Quoted text:
- - - - -

I'd say look for 2hp, so 1500w as a baseline. Naturally that drives up the cost. Something else to consider is that the standard bags that act as filters won't filter anything below 5 microns. So they collect all the big stuff that is less harmful but spew the tiny more harmful stuff back out! So thats then either an extractor with a proper fine filter on it, or an upgrade. I'm amidst upgrading the bags that came on my 3hp draper machine (£200, ebay). A single filter is going to be nigh £150, but as it's class M it's cutting out way more of the fine material and its also going to make the whole thing take up WAY less space than it currently does with 2 bags and 2 "filters".

This isn't a major issue with your festool and other high pressure low volume vacuums as they have decent filtration in place and the suck to deal with it. They just don't have the air volume to be hugely useful on larger tools.

At a guess the belt sander doesn;t have a huge port anyway, so it might be a case of suck it and see. In theory a large extractor should be best as it can capture the fine dust, but if its only got a 50mm port on it, it can't do that. A router table I'm not sure on. Might be ok on the Festool?


----------



## harryc (9 Mar 2021)

You want at least as a minimum 1.5hp if you are looking at using your extractor plugged into a ducted system. You lose a lot of air flow with all the bends, blast gates etc.

2 or 3hp would be even better.


----------



## Jameshow (9 Mar 2021)

I think a basic one would work 1-1 with limited length of hose. 

Indeed I think all those machines would run off a hplv vacuum. Like festool Henry etc. 

Cheers James


----------

- - - - -

Data shown:
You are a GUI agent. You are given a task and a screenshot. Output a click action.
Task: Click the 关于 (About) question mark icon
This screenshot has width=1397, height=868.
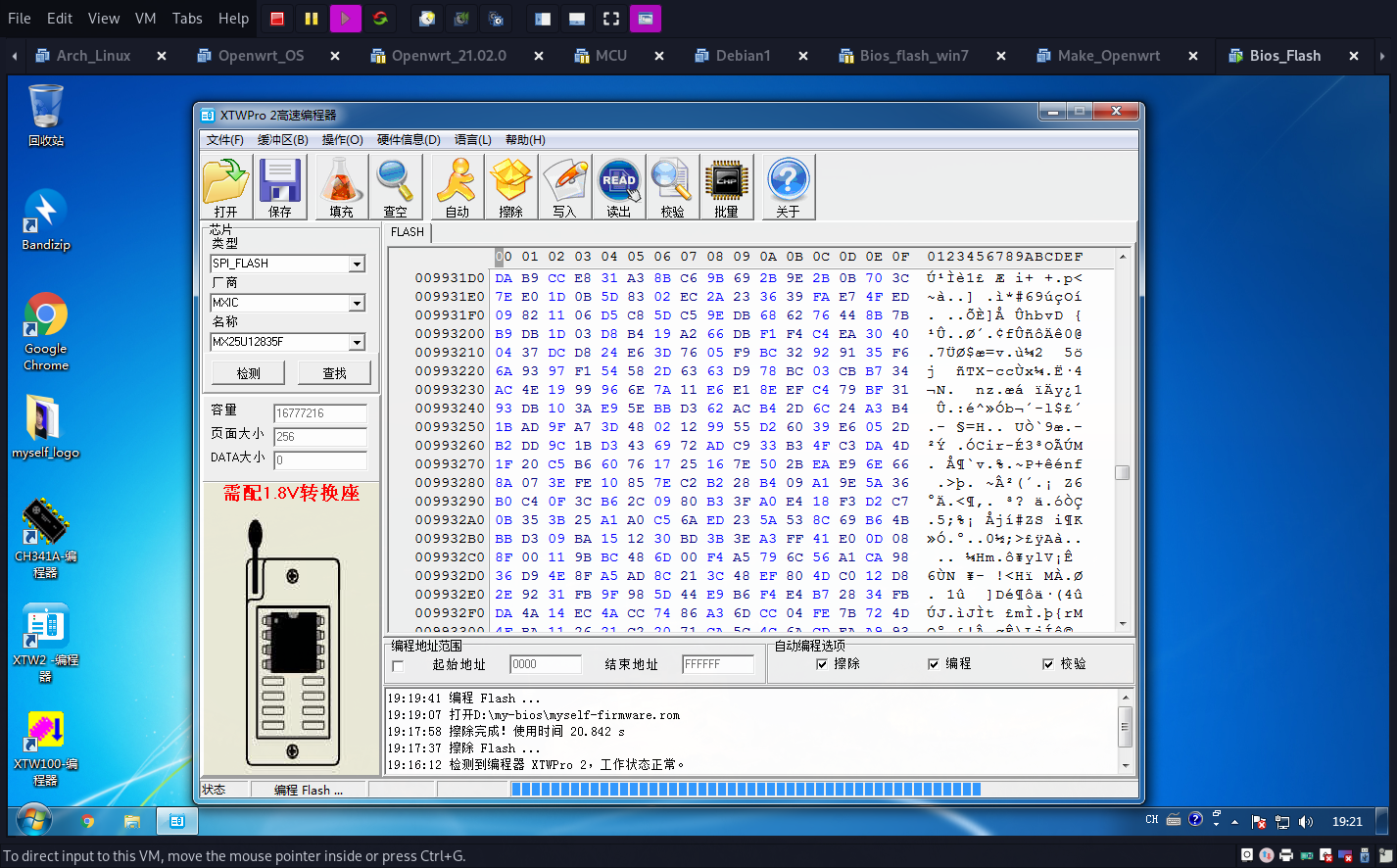[x=788, y=186]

- - - - -

Problem description: In the forum thread on dust extractors, below what particle size do the standard filter bags fail to filter?

Task answer: 5 microns.